Selanjutnya (dalam Arifin 2011: 100-101) disebutkan, kemenangan Partai Politik Lokal Aceh pada pemilihan legislatif 2009, berhasil merebut 33 kursi dari 69 kursi di Dewan Perwakilan Rakyat Aceh (DPRA) atau menang 46,91 persen, unggul di 14 (dari 23 Kabupaten/Kota). Menurut para peneliti, keberadaan Partai Aceh dianggap sebagai wakil dari seluruh masyarakat Aceh. Faktor kemenangan Partai Aceh lainnya adalah karena, partai tersebut didukung infrastruktur yang cukup baik

16

dengan jaringan yang mengakar hingga ke grass root (akar rumput), menggunakan organisasi Komite Peralihan Aceh (KPA), yaitu sebuah organisasi yang menghimpun para mantan combatant atau pejuang GAM. Hal inilah yang membedakan Partai Aceh dengan Parlok lainnya.

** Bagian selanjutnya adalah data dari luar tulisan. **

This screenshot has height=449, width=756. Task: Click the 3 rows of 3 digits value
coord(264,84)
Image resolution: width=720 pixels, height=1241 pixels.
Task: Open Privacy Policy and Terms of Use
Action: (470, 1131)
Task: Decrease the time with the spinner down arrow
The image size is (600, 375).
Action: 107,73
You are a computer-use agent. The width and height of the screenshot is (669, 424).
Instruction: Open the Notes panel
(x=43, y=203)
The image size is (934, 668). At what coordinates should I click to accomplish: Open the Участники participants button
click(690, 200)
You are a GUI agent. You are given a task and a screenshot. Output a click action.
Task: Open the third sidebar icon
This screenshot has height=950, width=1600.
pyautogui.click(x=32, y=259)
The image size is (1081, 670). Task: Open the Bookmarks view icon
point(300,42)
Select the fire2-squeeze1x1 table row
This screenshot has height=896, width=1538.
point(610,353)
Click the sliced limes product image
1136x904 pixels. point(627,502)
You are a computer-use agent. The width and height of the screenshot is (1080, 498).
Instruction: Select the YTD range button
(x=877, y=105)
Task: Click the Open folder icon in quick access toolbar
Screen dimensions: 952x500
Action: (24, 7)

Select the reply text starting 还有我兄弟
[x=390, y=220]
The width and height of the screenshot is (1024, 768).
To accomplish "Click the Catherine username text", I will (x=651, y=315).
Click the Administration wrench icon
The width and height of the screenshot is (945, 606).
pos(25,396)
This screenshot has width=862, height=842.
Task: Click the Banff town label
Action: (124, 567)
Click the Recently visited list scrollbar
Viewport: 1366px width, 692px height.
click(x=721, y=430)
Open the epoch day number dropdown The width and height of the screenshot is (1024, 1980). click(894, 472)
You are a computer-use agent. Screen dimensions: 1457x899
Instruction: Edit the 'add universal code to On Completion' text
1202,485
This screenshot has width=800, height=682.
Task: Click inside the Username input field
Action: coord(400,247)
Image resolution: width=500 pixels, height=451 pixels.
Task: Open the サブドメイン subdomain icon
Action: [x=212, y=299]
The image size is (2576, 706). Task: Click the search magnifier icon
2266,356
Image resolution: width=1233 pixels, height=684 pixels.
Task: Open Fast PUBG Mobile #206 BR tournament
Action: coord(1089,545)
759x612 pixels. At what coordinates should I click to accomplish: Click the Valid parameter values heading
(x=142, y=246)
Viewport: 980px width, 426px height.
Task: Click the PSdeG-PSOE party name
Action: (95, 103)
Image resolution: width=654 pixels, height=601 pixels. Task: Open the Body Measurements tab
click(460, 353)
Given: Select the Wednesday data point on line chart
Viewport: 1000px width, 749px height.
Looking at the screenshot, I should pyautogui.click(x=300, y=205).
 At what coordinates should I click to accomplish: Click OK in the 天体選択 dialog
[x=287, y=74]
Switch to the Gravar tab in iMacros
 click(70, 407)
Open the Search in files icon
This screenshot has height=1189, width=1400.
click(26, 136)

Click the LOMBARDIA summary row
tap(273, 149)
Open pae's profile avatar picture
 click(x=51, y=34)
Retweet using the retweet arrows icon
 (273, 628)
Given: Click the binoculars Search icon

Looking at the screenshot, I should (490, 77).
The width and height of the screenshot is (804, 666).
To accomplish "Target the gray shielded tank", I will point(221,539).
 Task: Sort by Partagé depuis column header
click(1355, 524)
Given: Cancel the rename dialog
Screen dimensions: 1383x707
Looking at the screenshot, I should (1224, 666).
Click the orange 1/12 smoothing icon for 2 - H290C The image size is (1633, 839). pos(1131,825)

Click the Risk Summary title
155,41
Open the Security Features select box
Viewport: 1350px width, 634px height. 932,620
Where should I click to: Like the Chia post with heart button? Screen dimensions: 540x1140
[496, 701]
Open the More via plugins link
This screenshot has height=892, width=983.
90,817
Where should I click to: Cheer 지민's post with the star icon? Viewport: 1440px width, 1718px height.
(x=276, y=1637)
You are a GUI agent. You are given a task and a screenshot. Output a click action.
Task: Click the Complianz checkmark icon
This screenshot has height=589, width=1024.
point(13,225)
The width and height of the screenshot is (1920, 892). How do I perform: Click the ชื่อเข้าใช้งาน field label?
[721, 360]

Untuk wilayah Aceh Tamiang, Partai Aceh unggul dengan suara terbanyak 29.228 suara dari 12 Kecamatan yang ada di Aceh Tamiang. Walaupun tidak mendominasi suara secara mutlak, mengingat jumlah total suara 165.520 suara dengan perincian 83.031 suara laki-laki dan 82.489 suara perempuan, namun perolehan suara Parta Aceh terbanyak dibandingkan suara Partai Nasional (Parnas) maupun Parlok lainnya.

Akan tetapi untuk Pilkada Kabupaten Aceh Tamiang, Partai Aceh sebagai Parlok terkuat mengalami kekalahan dalam mengusung calon mereka menjadi Bupati Aceh Tamiang. Pilkada yang dilakukan pada tahun 2012 kemarin, Hamdan Sati sebagai Calon Bupati (Cabup) dari Partai Amanat Nasional(PAN), Partai Keadilan Sejahtra(PKS), Partai Bersatu Aceh(PBA), Partai Bintang Reformasi(PBR) menang dan memperoleh suara terbanyak. Tentu ini menjadi catatan tersendiri dan ketertarikan penulis untuk mengkaji mengapa Partai Aceh sampai mengalami kekalahan, padahal dalam Pileg 2009 dan 2014 mereka unggul dibandingkan suara dari partai lainnya, apakah itu dari Parnas dan Parlok. Faktor-faktor apa saja yang menyebabkan mereka kalah di wilayah yang nota bene adalah dalam kawasan teritorial Aceh. Apalagi Partai Aceh adalah partai lokal yang dianggap merupakan refresentatif masyarakat Aceh.

Selain itu, sistem Pemerintahan Negara Republik Indonesia menurut Undang-Undang Dasar tahun 1945 mengakui dan menghormati satuan-satuan pemerintah daerah yang bersifat khusus atau bersifat istimewa yang diatur dalam undang-undang.